Tsybenko, H. (Speaker)¹; Menon, S.²; Guzmán, A.A.¹; Chen, F.³; Grünwald, K.⁴; Brinckmann, S.¹; Hickel, T.²; Dahmen, T.³; Hofmann, V.¹; Chmielowski, M.⁵; Mohrbacher, J.⁶; Schwaiger, R.¹
¹Forschungszentrum Jülich; ²Max–Planck-Institut für Eisenforschung GmbH, Düsseldorf; ³Deutsches Forschungszentrum für Künstliche Intelligenz, Saarbrücken; ⁴RWTH Aachen University; ⁵Friedrich-Alexander-Universität Erlangen-Nürnberg, Fürth; ⁶Albert-Ludwigs-Universität Freiburg, Freiburg im Breisgau
Vorschau
21 Min. Untertitel (CC)

The ongoing digital transformation in materials science and engineering requires a common digital infrastructure based on overarching elements and software tools.

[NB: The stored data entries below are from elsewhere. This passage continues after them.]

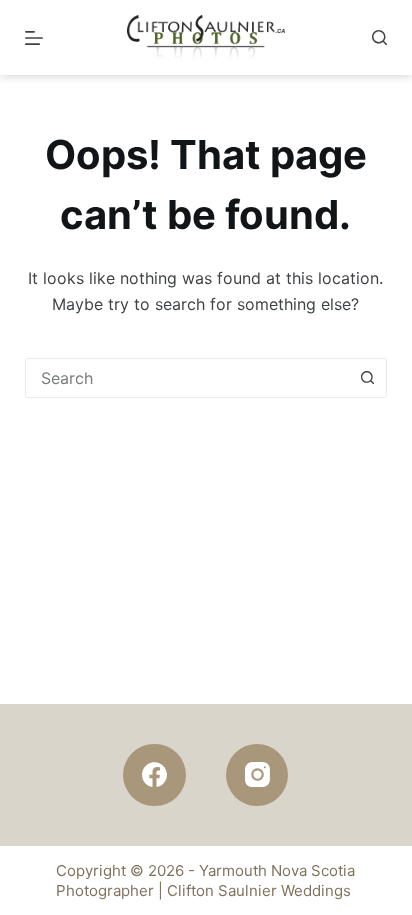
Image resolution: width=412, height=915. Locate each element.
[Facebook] (154, 775)
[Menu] (34, 38)
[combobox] (187, 378)
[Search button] (367, 378)
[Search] (379, 37)
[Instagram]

This project unfolds as a user journey and demonstrates the implementation of different tools and solutions developed by the members of the NFDI-MatWerk consortium to solve a real scientific problem today.

The scientific goal is to compare the elastic moduli of a reference aluminum alloy, which implies using three different scientific workflows and inducing exchange between three research groups, replicating the real-world collaborative research processes. At the same time, the research groups use a set of existing digital solutions for experimental research data management (PASTA-ELN), simulation workflow execution (Pyiron), and image processing workflow execution (Chaldene). Data sharing was achieved by exchanging the Jupyter Notebook files containing computational workflows and the ELN archives with experimental data in a compatible format.

To better comply with the FAIR principles, the generated data and metadata were stored in the research data management platform Coscine as well as in a GitLab repository. In addition, the metadata from the generated JSON files and Jupyter Notebooks was mapped to the MatWerk ontology and converted to human-readable YAML files.

The user journey provided valuable insights from the scientists' perspectives. In addition to the scientific results, the main outcomes are lessons learned and improvement ideas, such as machine-readable experimental protocols, standardized workflow representation, and automated metadata extraction.